DESCRIPTION OF THE TASK | Quote the data exactly, first line to the line containing "Task: Select the khaki beige jacket thumbnail", with no pictures.

[Entries taken from a collection]
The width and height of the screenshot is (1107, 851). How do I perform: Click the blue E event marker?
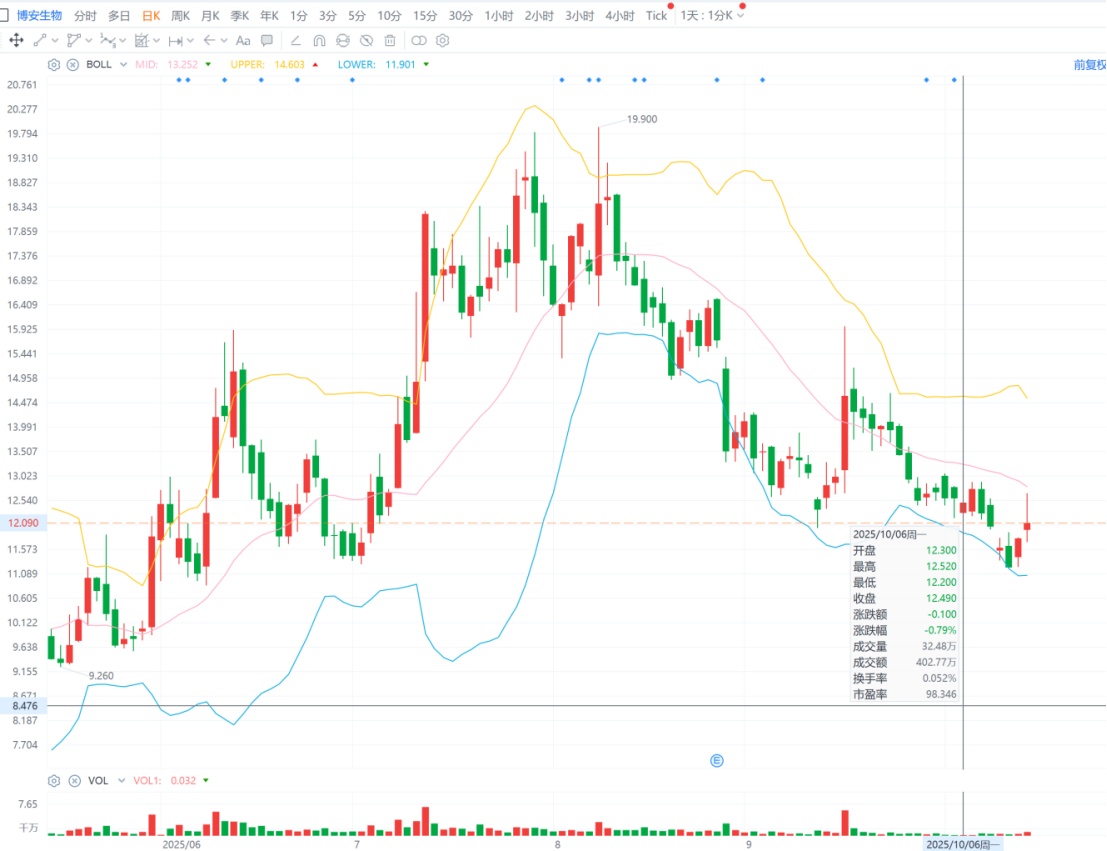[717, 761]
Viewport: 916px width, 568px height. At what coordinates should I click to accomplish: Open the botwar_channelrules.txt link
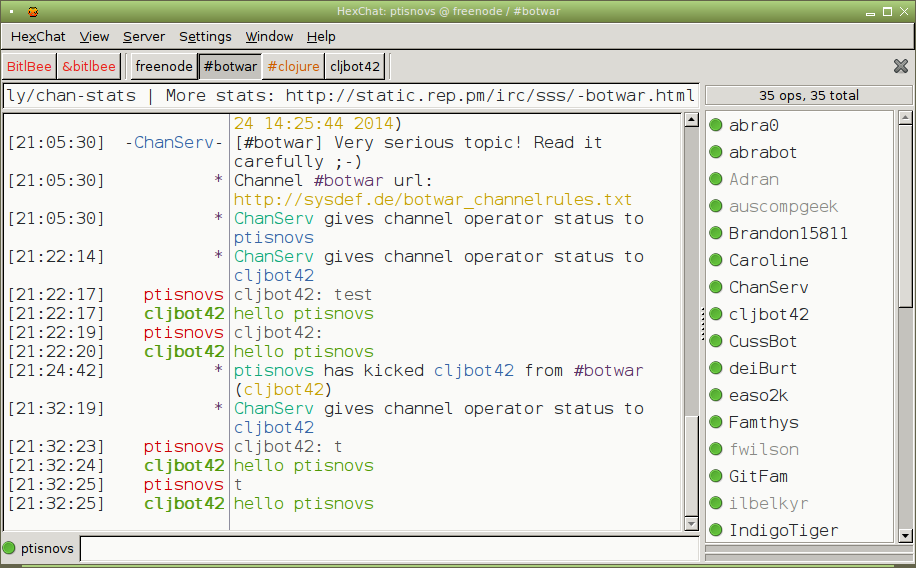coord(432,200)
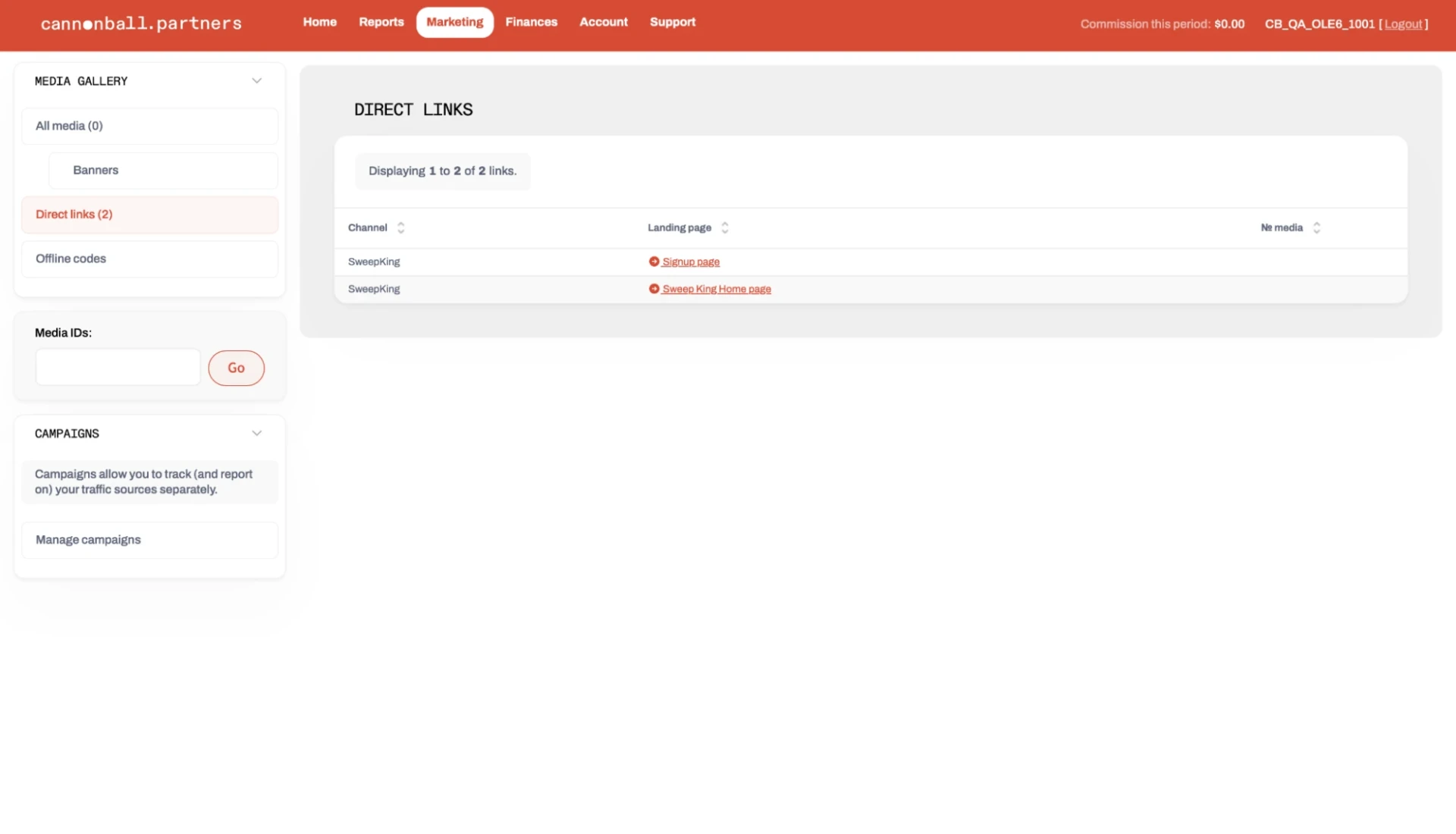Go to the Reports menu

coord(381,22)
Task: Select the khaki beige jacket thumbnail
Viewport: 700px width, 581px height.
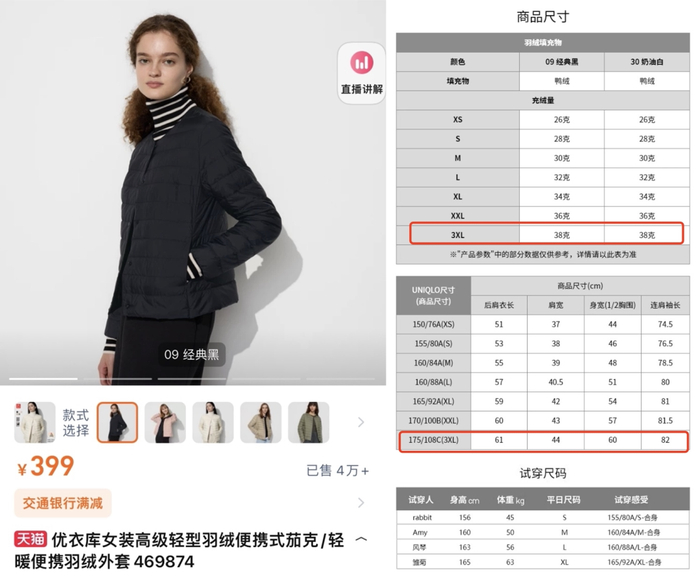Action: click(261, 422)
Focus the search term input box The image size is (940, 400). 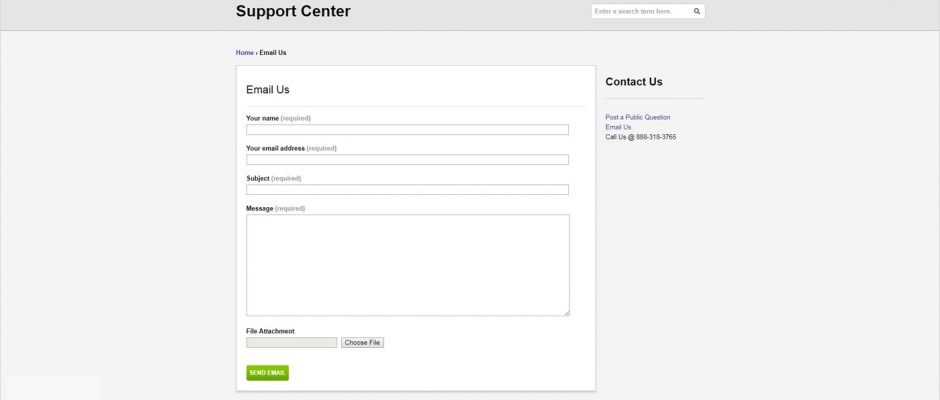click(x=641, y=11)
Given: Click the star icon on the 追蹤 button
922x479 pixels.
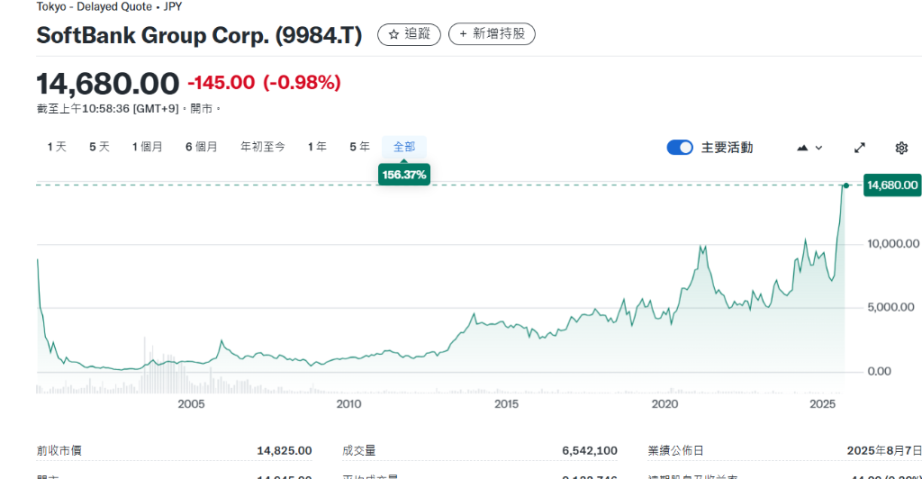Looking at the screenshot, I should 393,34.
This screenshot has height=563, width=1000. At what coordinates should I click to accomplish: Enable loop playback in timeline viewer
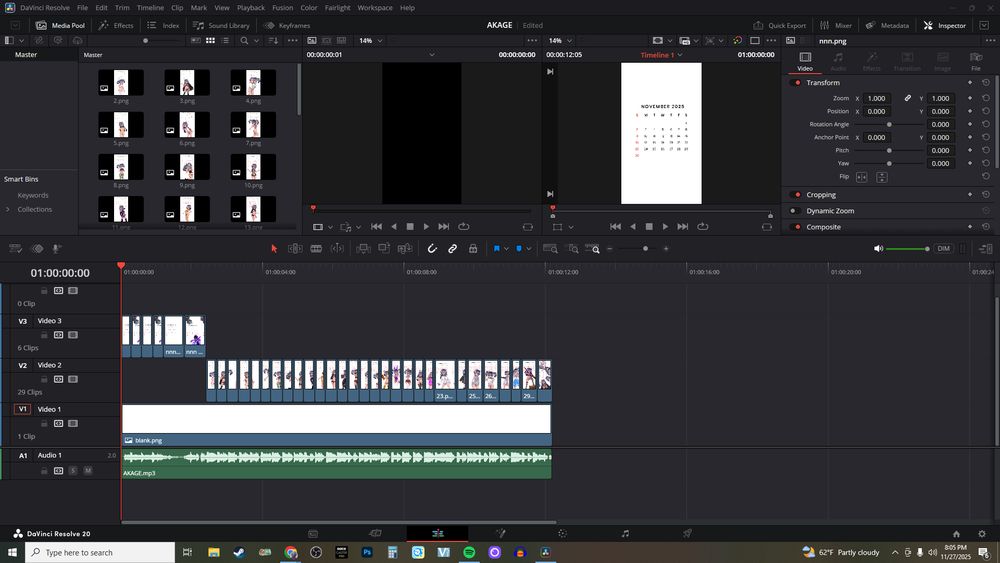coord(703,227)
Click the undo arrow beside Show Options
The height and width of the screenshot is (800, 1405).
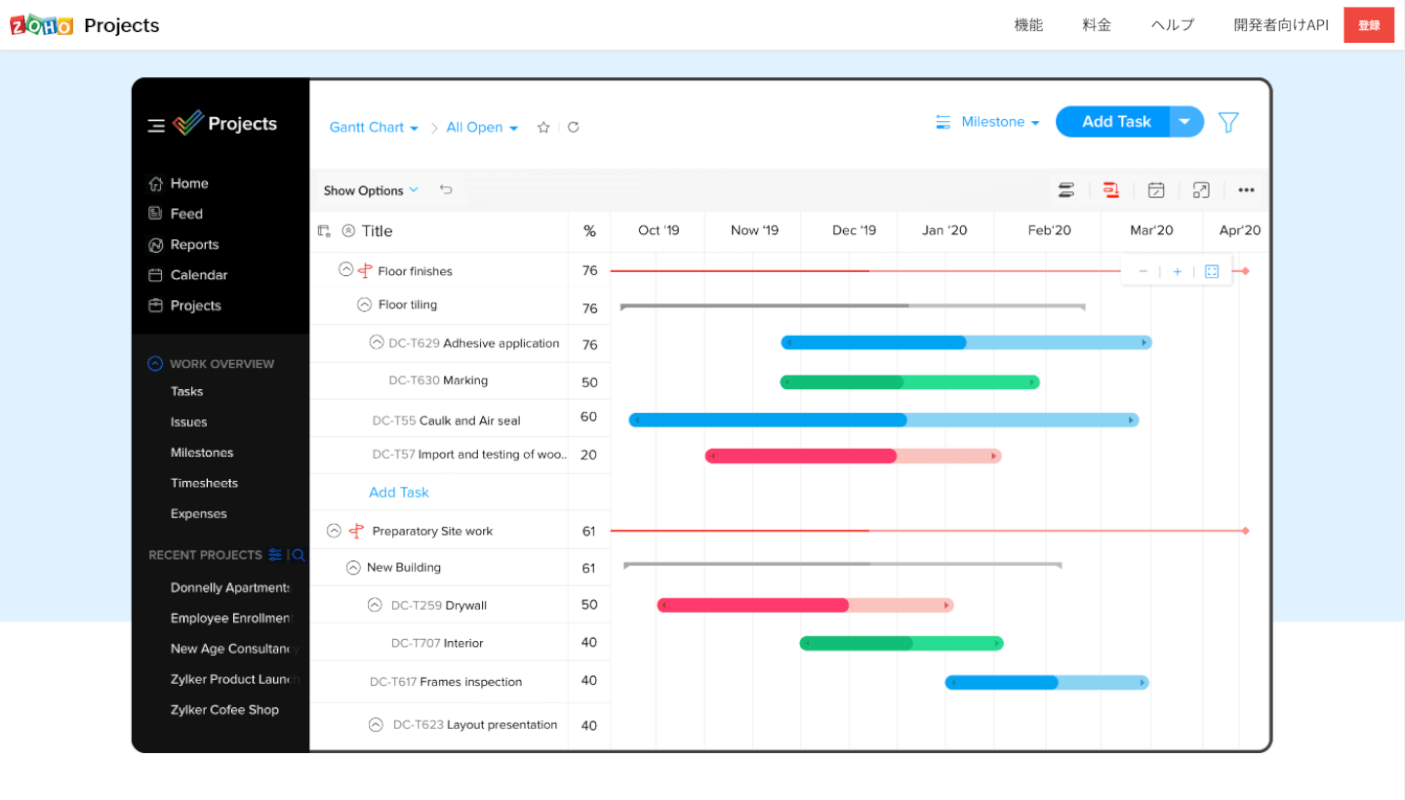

ANSWER TO THE EXERCISE |
The width and height of the screenshot is (1107, 851). How do I perform: Click the blue E event marker?
[717, 761]
Viewport: 916px width, 568px height. At what coordinates should I click to accomplish: Open the botwar_channelrules.txt link
coord(432,200)
Go to the Reports menu

coord(381,22)
Task: Select the khaki beige jacket thumbnail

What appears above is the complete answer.